A movie about Richard FEYNMAN (Matthew Broderick) the famous physicist and his wife ARLINE Greenbaum (Patricia Arquette).

Opening titles: Infinity sign.

10:25
Feynman makes a Moebius strip and shows it to ARLINE.
FEYNMAN: This is a Moebius strip. One surface, one side. Here try it. Make a line on it.
ARLINE: This is wonderful, this is a Moebius strip?

13:25
FEYNMAN challenges an abacus expert.
FEYNMAN: I challenge you.
ABACUS EXPERT: Challenge?
FEYNMAN: Yeah, I’d like to.
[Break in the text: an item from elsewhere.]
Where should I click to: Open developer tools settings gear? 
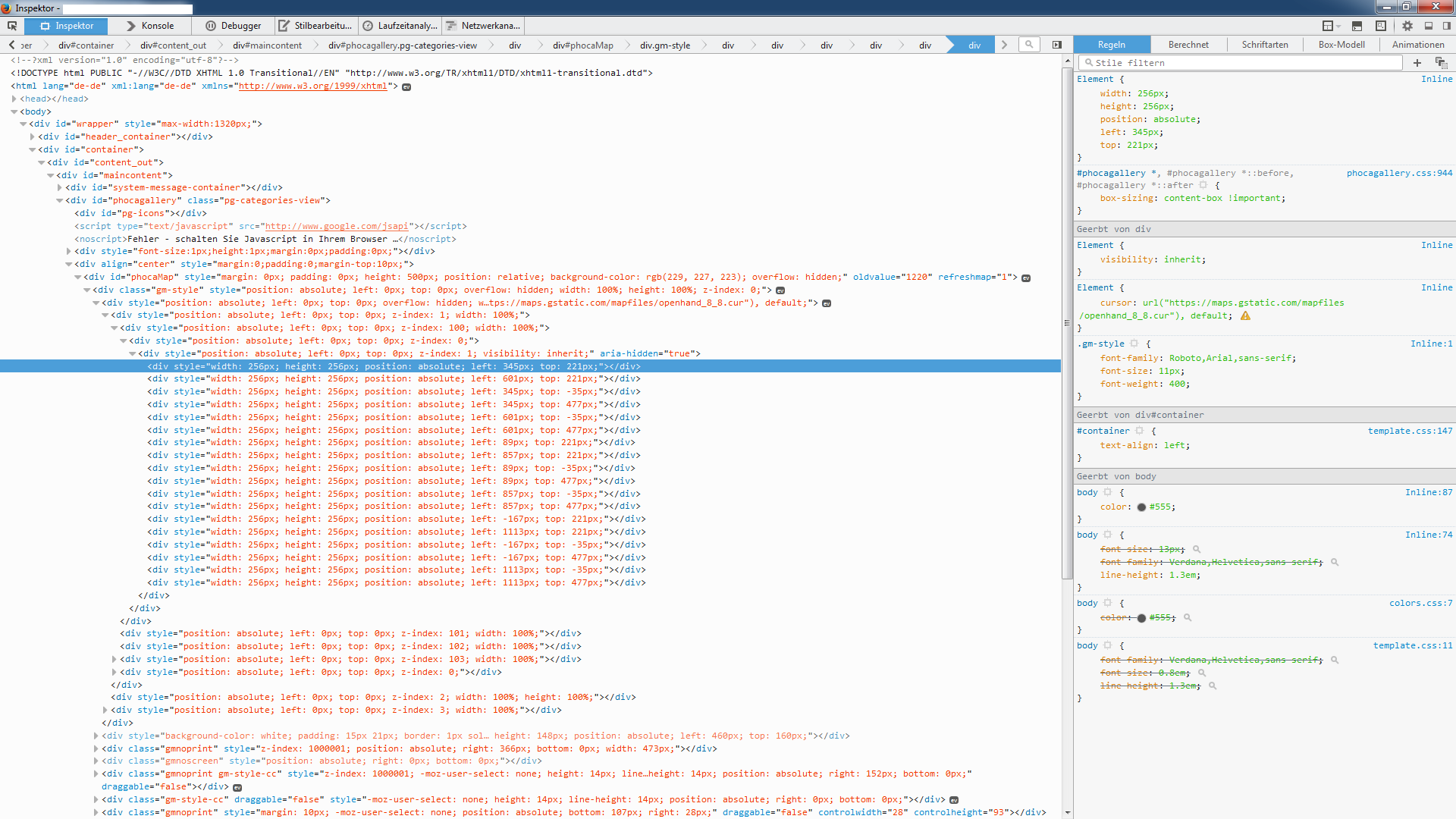[1407, 26]
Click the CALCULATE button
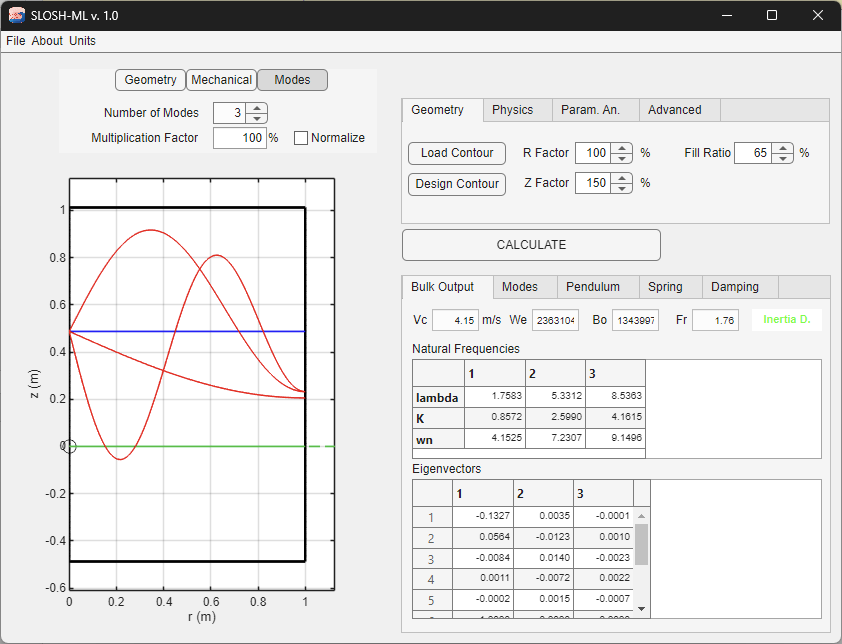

Yeah, I bet I can calculate faster with my head than you can with this abacus. Suppose you write down two less than identical numbers and then hand them to us at the same time.
ABACUS EXPERT: Ok.
FEYNMAN: Wait, let me get a pad.
First addition: abacus wins 4,016,732.
Second multiplication: equally fast 500,046.
Third cube root of 1729.03
Feynman gets integer part 12 first. When his competitor catches up, he then asks for more digits. When he says this he already puts down 12.002. Competitor still gets the first 0 after the decimal point, but by that time Feynman is already up to 12.002384.

Outside the shop…
FEYNMAN: That was nice.
ARLINE: Wasn’t it. So, how’d you do it?
FEYNMAN: Ah, you don’t want to know how I did it. He doesn’t know anything about numbers, just beads. …
In a coffee shop
With an abacus you don’t have to know anything about arithmetic, you just buzz those beads around. He doesn’t know numbers. I don’t know beads, but I know arithmetic. So, the harder the problem gets the better off I am, and the worse off he is … How are you supposed to approximate half a bead. Also, I got lucky. The number the guy picked was 1729.03
ARLINE: Was it?
FEYNMAN: Yeah. I happened to know that a cubic foot contains 1728 cubic inches. So, the answer is just a tiny bit more than 12.
ARLINE: Well, where does 12 come in?
FEYNMAN: ‘cause there is 12 inches in a foot.
ARLINE: Ok, well I didn’t notice that.
FEYNMAN: So, the excess, the difference between the guy’s number and the number of inches in a cubic foot is 1.03 and that’s only one part in nearly 2000 and I know that in calculus that for small fractions the cube root’s excess is one third of the number’s excess, so all I had to do was find the fraction 1/1728 multiplied by four, divided by 3 and multiplied by 12. So, I was able to pull out a whole bunch of extra digits that way. Cubic roots, that much be his top notch exercise in Abacusland.

29:10
Feynman to Arline.
FEYNMAN: Mathematics is a language. It’s very difficult, it’s subtle. You couldn’t say those things any other way. Then I could talk to dead people with it, I talk to Copernicus every day.

43:11
blackboard

1:06:25
blackboard

1:47:23
Feynman talking to a kid.
FEYNMAN: Hey Henry. Did you know that there are twice as many numbers as numbers?
HENRY: Oh, come on, Dick!
FEYNMAN: There are. Let me show you. Name a number.
HENRY: One million.
FEYNMAN: Two million.
HENRY: Twenty-seven.
FEYNMAN: Fifty-four. Now you try it. Six.
HENRY: Twelve!
FEYNMAN: Six million.
HENRY: Twelve million!
FEYNMAN: Light beginning to dawn?
HENRY: So, there are three times as many numbers as there are numbers.
FEYNMAN: Hmm, prove it.
HENRY: You know, three times anything. You say five, I say fifteen. I say five billion four hundred seventy three..
FEYNMAN: Three times that.
HENRY: So, is there a biggest number?
FEYNMAN: Well, how can there be? So that idea, the idea that there is no end how big a number can be, that’s called infinity.